▶ EXERCISE:
Could you convert the material below into a numbered list, one item per line, with blank lines left out?

━━━

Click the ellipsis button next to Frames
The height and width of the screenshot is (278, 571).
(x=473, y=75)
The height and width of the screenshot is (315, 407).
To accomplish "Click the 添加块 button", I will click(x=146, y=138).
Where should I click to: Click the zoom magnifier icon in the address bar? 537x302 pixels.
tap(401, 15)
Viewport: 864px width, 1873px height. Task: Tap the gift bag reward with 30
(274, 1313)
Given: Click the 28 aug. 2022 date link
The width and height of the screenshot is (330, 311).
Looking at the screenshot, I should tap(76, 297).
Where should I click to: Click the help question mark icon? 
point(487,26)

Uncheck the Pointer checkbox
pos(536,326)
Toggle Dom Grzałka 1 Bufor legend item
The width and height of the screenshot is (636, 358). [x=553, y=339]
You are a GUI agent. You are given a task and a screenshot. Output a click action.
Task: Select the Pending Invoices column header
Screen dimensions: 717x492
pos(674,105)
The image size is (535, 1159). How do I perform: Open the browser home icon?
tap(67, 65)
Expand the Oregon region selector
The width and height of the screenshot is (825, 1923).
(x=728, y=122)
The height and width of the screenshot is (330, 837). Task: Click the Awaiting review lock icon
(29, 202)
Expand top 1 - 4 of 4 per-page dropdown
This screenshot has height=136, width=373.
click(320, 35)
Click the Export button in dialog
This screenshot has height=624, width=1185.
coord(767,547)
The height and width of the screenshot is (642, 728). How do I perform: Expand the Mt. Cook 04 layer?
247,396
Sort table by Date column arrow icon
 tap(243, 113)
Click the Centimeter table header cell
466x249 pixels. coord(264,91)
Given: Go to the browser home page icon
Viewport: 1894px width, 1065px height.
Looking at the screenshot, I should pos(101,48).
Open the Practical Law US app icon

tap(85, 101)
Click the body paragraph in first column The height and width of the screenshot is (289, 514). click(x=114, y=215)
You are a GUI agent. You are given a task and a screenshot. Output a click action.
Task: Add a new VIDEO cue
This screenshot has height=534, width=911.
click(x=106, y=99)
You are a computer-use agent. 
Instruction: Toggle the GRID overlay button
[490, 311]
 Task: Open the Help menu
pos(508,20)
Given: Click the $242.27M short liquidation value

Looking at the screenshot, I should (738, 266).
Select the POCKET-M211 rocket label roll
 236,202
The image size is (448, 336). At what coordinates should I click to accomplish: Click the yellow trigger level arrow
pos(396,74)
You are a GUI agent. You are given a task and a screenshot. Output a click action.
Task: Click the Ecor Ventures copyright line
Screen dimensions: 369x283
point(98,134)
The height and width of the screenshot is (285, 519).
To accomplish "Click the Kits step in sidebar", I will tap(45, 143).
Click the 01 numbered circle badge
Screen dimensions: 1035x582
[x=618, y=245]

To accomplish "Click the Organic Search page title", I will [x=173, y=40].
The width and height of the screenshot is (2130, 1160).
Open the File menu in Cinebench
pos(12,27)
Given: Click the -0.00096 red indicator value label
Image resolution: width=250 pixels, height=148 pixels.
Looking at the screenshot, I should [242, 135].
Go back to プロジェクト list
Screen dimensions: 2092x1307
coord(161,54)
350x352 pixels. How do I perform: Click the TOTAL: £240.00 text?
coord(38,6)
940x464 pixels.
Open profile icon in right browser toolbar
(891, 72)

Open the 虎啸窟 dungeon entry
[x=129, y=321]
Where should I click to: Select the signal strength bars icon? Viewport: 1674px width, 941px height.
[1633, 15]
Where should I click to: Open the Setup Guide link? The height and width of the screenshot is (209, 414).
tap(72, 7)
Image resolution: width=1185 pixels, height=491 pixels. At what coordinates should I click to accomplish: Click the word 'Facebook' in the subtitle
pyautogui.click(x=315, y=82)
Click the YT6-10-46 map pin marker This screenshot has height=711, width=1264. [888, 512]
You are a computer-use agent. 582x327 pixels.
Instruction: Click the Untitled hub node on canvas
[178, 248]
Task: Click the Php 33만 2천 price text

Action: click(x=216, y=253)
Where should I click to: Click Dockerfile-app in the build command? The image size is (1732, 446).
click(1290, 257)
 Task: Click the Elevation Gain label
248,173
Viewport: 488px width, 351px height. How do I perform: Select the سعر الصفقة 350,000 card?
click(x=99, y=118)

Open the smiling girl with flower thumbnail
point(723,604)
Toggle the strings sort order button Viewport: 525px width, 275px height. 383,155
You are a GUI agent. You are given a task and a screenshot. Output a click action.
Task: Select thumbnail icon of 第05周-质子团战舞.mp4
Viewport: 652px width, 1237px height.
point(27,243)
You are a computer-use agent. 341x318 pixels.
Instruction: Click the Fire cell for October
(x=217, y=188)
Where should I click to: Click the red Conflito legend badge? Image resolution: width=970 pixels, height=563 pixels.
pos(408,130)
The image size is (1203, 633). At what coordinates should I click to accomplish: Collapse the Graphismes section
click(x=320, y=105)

━━━

▶ OUTPUT OF THE EXERCISE:
1. Click the ellipsis button next to Frames
2. The height and width of the screenshot is (278, 571).
3. (x=473, y=75)
4. The height and width of the screenshot is (315, 407).
5. To accomplish "Click the 添加块 button", I will click(x=146, y=138).
6. Where should I click to: Click the zoom magnifier icon in the address bar? 537x302 pixels.
7. tap(401, 15)
8. Viewport: 864px width, 1873px height. Task: Tap the gift bag reward with 30
9. (274, 1313)
10. Given: Click the 28 aug. 2022 date link
11. The width and height of the screenshot is (330, 311).
12. Looking at the screenshot, I should tap(76, 297).
13. Where should I click to: Click the help question mark icon? 
14. point(487,26)
15. Uncheck the Pointer checkbox
16. pos(536,326)
17. Toggle Dom Grzałka 1 Bufor legend item
18. The width and height of the screenshot is (636, 358). [x=553, y=339]
19. You are a GUI agent. You are given a task and a screenshot. Output a click action.
20. Task: Select the Pending Invoices column header
21. Screen dimensions: 717x492
22. pos(674,105)
23. The image size is (535, 1159). How do I perform: Open the browser home icon?
24. tap(67, 65)
25. Expand the Oregon region selector
26. The width and height of the screenshot is (825, 1923).
27. (x=728, y=122)
28. The height and width of the screenshot is (330, 837). Task: Click the Awaiting review lock icon
29. (29, 202)
30. Expand top 1 - 4 of 4 per-page dropdown
31. This screenshot has height=136, width=373.
32. click(320, 35)
33. Click the Export button in dialog
34. This screenshot has height=624, width=1185.
35. coord(767,547)
36. The height and width of the screenshot is (642, 728). How do I perform: Expand the Mt. Cook 04 layer?
37. 247,396
38. Sort table by Date column arrow icon
39.  tap(243, 113)
40. Click the Centimeter table header cell
41. 466x249 pixels. coord(264,91)
42. Given: Go to the browser home page icon
43. Viewport: 1894px width, 1065px height.
44. Looking at the screenshot, I should pos(101,48).
45. Open the Practical Law US app icon
46. tap(85, 101)
47. Click the body paragraph in first column The height and width of the screenshot is (289, 514). click(x=114, y=215)
48. You are a GUI agent. You are given a task and a screenshot. Output a click action.
49. Task: Add a new VIDEO cue
50. This screenshot has height=534, width=911.
51. click(x=106, y=99)
52. You are a computer-use agent. 
53. Instruction: Toggle the GRID overlay button
54. [490, 311]
55.  Task: Open the Help menu
56. pos(508,20)
57. Given: Click the $242.27M short liquidation value
58. Looking at the screenshot, I should (738, 266).
59. Select the POCKET-M211 rocket label roll
60.  236,202
61. The image size is (448, 336). At what coordinates should I click to accomplish: Click the yellow trigger level arrow
62. pos(396,74)
63. You are a GUI agent. You are given a task and a screenshot. Output a click action.
64. Task: Click the Ecor Ventures copyright line
65. Screen dimensions: 369x283
66. point(98,134)
67. The height and width of the screenshot is (285, 519).
68. To accomplish "Click the Kits step in sidebar", I will tap(45, 143).
69. Click the 01 numbered circle badge
70. Screen dimensions: 1035x582
71. [x=618, y=245]
72. To accomplish "Click the Organic Search page title", I will [x=173, y=40].
73. The width and height of the screenshot is (2130, 1160).
74. Open the File menu in Cinebench
75. pos(12,27)
76. Given: Click the -0.00096 red indicator value label
77. Image resolution: width=250 pixels, height=148 pixels.
78. Looking at the screenshot, I should [242, 135].
79. Go back to プロジェクト list
80. Screen dimensions: 2092x1307
81. coord(161,54)
82. 350x352 pixels. How do I perform: Click the TOTAL: £240.00 text?
83. coord(38,6)
84. 940x464 pixels.
85. Open profile icon in right browser toolbar
86. (891, 72)
87. Open the 虎啸窟 dungeon entry
88. [x=129, y=321]
89. Where should I click to: Select the signal strength bars icon? Viewport: 1674px width, 941px height.
90. [1633, 15]
91. Where should I click to: Open the Setup Guide link? The height and width of the screenshot is (209, 414).
92. tap(72, 7)
93. Image resolution: width=1185 pixels, height=491 pixels. At what coordinates should I click to accomplish: Click the word 'Facebook' in the subtitle
94. pyautogui.click(x=315, y=82)
95. Click the YT6-10-46 map pin marker This screenshot has height=711, width=1264. [888, 512]
96. You are a computer-use agent. 582x327 pixels.
97. Instruction: Click the Untitled hub node on canvas
98. [178, 248]
99. Task: Click the Php 33만 2천 price text
100. Action: click(x=216, y=253)
101. Where should I click to: Click Dockerfile-app in the build command? The image size is (1732, 446).
102. click(1290, 257)
103.  Task: Click the Elevation Gain label
104. 248,173
105. Viewport: 488px width, 351px height. How do I perform: Select the سعر الصفقة 350,000 card?
106. click(x=99, y=118)
107. Open the smiling girl with flower thumbnail
108. point(723,604)
109. Toggle the strings sort order button Viewport: 525px width, 275px height. 383,155
110. You are a GUI agent. You are given a task and a screenshot. Output a click action.
111. Task: Select thumbnail icon of 第05周-质子团战舞.mp4
112. Viewport: 652px width, 1237px height.
113. point(27,243)
114. You are a computer-use agent. 341x318 pixels.
115. Instruction: Click the Fire cell for October
116. (x=217, y=188)
117. Where should I click to: Click the red Conflito legend badge? Image resolution: width=970 pixels, height=563 pixels.
118. pos(408,130)
119. The image size is (1203, 633). At what coordinates should I click to accomplish: Collapse the Graphismes section
120. click(x=320, y=105)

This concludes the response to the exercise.